What you are asked to do. Using the data that follows, give the number of lines where the string "panel" occurs, and nothing else.

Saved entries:
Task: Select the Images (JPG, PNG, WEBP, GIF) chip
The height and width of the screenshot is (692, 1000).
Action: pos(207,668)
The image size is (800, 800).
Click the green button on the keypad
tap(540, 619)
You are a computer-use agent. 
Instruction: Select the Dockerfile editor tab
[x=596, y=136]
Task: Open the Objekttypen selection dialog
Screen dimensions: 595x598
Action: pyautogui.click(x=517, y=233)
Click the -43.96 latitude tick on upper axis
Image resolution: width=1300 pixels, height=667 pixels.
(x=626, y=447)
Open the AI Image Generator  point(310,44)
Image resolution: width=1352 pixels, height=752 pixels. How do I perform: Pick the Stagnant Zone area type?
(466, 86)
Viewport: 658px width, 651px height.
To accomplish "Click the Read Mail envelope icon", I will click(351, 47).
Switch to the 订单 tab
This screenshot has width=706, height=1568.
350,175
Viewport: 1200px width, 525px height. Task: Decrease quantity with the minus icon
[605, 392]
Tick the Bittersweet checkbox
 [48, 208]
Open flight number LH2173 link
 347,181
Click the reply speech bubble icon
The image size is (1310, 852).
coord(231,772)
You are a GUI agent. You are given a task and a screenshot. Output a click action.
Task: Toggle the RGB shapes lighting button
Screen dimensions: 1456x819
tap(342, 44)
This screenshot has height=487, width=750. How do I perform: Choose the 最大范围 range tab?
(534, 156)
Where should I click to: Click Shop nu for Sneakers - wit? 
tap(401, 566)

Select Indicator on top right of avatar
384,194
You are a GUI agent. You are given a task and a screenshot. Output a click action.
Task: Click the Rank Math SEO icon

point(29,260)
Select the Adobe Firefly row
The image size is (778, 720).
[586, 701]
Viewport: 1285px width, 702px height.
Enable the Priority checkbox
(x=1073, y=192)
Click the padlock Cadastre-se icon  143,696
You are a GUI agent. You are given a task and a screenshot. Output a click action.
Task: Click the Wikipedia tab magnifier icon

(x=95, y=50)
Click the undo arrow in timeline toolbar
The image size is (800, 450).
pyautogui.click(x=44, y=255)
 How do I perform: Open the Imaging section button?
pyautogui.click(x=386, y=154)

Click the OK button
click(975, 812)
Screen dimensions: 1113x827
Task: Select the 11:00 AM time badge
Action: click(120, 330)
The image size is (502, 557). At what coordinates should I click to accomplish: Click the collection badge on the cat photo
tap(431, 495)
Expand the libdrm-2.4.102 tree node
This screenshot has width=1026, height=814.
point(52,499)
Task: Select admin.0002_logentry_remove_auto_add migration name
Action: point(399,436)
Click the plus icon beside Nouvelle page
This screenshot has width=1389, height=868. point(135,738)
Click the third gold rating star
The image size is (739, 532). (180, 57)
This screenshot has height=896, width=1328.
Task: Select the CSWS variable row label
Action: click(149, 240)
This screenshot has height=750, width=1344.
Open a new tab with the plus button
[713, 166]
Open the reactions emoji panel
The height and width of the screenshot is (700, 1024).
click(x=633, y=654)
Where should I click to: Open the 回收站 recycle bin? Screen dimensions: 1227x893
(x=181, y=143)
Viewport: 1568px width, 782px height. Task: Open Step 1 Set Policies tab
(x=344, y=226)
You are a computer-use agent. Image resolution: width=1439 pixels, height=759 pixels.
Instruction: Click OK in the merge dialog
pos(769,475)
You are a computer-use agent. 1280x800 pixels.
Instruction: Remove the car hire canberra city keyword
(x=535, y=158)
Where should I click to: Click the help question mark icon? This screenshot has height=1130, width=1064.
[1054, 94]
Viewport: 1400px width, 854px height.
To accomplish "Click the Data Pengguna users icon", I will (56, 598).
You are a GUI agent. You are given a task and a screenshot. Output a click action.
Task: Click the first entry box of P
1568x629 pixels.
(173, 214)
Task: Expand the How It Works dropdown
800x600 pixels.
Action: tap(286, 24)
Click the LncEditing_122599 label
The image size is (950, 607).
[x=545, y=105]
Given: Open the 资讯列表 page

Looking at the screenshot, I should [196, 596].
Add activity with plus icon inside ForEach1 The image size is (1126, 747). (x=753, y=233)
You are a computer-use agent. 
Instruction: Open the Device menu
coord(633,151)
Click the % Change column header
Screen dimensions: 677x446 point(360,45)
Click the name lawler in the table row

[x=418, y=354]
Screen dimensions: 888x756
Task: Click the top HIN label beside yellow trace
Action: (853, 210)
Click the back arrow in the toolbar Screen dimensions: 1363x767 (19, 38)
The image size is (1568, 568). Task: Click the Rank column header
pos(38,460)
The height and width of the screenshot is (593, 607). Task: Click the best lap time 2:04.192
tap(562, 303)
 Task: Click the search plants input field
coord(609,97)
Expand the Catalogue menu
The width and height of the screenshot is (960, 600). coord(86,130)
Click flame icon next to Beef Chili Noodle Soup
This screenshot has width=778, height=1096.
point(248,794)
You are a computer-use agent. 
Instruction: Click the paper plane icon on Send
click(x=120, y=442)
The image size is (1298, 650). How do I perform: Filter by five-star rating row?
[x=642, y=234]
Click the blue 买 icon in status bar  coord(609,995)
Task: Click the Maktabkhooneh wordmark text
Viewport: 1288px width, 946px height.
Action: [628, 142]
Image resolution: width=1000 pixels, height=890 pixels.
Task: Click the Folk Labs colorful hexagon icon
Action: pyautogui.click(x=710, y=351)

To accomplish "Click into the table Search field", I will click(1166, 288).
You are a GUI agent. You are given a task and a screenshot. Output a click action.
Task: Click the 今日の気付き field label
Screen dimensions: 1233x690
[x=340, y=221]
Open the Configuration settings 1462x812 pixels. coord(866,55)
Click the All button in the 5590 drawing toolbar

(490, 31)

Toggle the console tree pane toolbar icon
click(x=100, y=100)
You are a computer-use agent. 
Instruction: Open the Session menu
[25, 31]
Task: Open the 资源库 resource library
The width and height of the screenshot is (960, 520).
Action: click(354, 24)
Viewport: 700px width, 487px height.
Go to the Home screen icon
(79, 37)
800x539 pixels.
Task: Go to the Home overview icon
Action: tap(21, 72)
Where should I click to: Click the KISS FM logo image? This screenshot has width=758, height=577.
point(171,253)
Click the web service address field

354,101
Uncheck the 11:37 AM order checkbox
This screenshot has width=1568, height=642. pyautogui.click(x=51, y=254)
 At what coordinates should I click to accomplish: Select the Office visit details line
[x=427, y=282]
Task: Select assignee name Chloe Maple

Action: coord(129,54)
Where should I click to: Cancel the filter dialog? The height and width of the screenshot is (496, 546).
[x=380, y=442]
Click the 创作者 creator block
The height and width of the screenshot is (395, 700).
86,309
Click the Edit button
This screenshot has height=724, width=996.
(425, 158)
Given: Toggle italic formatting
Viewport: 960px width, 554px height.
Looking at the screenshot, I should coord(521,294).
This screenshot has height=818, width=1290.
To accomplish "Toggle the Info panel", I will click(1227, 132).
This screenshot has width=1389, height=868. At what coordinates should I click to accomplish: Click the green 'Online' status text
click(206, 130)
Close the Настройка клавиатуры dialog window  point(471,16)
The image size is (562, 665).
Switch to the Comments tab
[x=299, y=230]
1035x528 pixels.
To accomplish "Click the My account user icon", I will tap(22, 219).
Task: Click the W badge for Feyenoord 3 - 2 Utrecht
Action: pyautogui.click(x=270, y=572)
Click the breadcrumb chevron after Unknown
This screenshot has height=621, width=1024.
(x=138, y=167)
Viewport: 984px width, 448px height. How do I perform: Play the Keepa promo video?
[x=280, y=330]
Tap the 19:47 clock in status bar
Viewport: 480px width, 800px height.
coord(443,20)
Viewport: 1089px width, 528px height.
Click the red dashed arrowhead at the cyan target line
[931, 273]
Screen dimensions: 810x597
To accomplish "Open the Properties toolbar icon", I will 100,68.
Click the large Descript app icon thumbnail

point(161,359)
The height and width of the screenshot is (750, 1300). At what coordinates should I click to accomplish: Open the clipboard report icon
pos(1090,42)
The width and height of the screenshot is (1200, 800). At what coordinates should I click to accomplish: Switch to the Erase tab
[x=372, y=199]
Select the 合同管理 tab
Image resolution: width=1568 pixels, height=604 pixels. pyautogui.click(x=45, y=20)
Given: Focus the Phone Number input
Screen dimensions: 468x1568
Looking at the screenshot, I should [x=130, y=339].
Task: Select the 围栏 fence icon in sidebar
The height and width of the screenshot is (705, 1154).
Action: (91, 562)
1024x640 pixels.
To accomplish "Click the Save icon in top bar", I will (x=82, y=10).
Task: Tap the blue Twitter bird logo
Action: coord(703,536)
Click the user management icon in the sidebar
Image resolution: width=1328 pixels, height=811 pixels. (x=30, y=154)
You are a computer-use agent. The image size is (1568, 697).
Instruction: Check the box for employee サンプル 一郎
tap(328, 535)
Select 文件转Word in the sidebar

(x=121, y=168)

Expected answer. 2